Reference vcf file - Only needed if you have reference SNP genotypes from a microarray or called from whole genome or exome sequencing data and want to compare the ancestries predicted from the reference SNP genotypes to the ancestries predicted from the scRNA-seq data.
Preparation of Data Files#
Bam File(s)#
Required
Bam file(s) that contain the aligned sequences from the scRNA-seq.

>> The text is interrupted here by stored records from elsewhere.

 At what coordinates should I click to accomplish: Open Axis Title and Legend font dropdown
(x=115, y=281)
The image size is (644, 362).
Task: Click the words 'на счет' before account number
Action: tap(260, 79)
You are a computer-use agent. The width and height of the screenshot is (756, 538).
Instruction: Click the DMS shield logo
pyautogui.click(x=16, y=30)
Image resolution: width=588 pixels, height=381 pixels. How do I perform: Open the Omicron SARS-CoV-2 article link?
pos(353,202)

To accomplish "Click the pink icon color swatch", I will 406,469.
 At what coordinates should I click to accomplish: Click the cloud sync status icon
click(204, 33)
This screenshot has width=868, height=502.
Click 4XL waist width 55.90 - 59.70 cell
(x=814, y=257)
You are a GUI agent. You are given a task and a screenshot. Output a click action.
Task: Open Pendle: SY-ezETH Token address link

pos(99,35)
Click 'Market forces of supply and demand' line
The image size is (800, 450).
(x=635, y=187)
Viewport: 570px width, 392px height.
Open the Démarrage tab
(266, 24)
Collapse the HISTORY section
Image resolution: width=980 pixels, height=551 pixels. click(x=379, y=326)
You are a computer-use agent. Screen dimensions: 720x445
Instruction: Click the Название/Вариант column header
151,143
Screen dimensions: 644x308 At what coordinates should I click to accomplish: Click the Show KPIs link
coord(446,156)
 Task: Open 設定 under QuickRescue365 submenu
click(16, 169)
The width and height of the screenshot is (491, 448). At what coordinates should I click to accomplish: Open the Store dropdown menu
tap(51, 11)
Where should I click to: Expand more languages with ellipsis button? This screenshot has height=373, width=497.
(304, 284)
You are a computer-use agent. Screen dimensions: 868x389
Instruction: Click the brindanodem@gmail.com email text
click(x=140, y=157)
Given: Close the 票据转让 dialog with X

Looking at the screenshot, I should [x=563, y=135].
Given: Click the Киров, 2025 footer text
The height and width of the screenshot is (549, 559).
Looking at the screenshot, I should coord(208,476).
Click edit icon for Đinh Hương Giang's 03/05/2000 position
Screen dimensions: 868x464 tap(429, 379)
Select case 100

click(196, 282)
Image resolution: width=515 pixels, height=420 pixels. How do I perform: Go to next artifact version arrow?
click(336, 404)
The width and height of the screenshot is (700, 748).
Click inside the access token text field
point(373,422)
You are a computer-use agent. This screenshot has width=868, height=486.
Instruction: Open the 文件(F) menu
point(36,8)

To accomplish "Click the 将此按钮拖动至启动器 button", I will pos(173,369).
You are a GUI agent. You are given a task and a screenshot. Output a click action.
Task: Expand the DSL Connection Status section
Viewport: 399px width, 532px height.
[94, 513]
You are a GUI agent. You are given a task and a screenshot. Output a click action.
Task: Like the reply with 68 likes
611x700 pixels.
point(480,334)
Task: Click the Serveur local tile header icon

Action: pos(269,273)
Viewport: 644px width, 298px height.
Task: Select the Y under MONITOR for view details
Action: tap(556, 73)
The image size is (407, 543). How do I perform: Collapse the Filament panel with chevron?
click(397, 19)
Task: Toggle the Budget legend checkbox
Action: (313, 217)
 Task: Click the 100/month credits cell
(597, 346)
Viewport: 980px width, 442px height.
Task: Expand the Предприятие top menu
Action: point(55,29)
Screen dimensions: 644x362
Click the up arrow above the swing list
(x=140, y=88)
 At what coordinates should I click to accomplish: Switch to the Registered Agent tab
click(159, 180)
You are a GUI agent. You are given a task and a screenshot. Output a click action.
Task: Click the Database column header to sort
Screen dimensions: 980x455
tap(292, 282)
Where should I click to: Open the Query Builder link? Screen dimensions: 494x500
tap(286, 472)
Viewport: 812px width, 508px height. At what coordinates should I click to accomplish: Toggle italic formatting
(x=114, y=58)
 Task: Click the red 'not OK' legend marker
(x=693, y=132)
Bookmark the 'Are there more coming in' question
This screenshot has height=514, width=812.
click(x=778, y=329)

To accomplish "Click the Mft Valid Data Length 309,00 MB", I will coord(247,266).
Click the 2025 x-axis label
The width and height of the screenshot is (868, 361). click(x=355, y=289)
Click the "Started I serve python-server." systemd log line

hg19 Reference Fasta File#
Required
A reference hg19 fasta that uses the same chr encoding as you bam file (i.e. chromosomes are encoded as ch1 or 1)
Annotated Barcodes Files#
Required
A tab-separated file that has the barcodes in the first column and the IDs of the individual that they are assigned to in the second column. This file should NOT have a header.
Note
Please make sure that your individual IDs do not start with a number as there are some softwares in the pipeline that do not handle them well.
For example:
AAACCCAAGAACTGAT-1 |
K835-8 |
AAACCCAAGAAGCCTG-1 |
K1292-4 |
AAACCCAAGCAGGTCA-1 |
K1039-4 |
AAACCCAAGCGGATCA-1 |
K962-0 |
AAACCCAAGCTGCGAA-1 |
K835-8 |
AAACCCAAGGTACTGG-1 |
K1292-4 |
AAACCCAAGTCTTCCC-1 |
K835-8 |
AAACCCACAACCGCCA-1 |
K835-8 |
AAACCCACACAGTGAG-1 |
K962-0 |
AAACCCACACCCTGAG-1 |
K835-8 |
… |
… |
Sample Metadata File#
Required
A tab separated file that contains two columns: the first for the Pool and the second for the
Note
Please make sure that your individual IDs do not start with a number as there are some softwares in the pipeline that do not handle them well.
Pool |
Individual |
---|---|
RZ731_Pool8 |
K1039-4 |
RZ731_Pool8 |
K1292-4 |
RZ731_Pool8 |
K752-4 |
RZ731_Pool8 |
K835-8 |
RZ731_Pool8 |
K938-0 |
RZ731_Pool8 |
K962-0 |
Reference SNP Genotypes vcf#
Optional
If you have reference SNP genotypes for the individuals in your dataset from microarray or whole exome or genome sequencing, we have build funcionality into the pipeline to estimate ancestry based on the referene genotypes and provide comparison between the reference and scRNA-seq predicted ancestry annotations.
hg38 Reference Fasta File#
Optional
ONLY NEEDED IF YOUR SEQUENCE DATA WAS MAPPED TO HG38!!!
Support#
If you have any questions, suggestions or issues with any part of the Ancestry Prediction from scRNA-seq Data Pipeline, feel free to submit an issue or email Drew Neavin (d.neavin @ garvan.org.au)
Pipeline Execution#
We have provided a complete pipeline to execute ancestry prediction from single cell data that has been built with Snakemake and packaged into a Singularity image with all the required softwares and supporting files.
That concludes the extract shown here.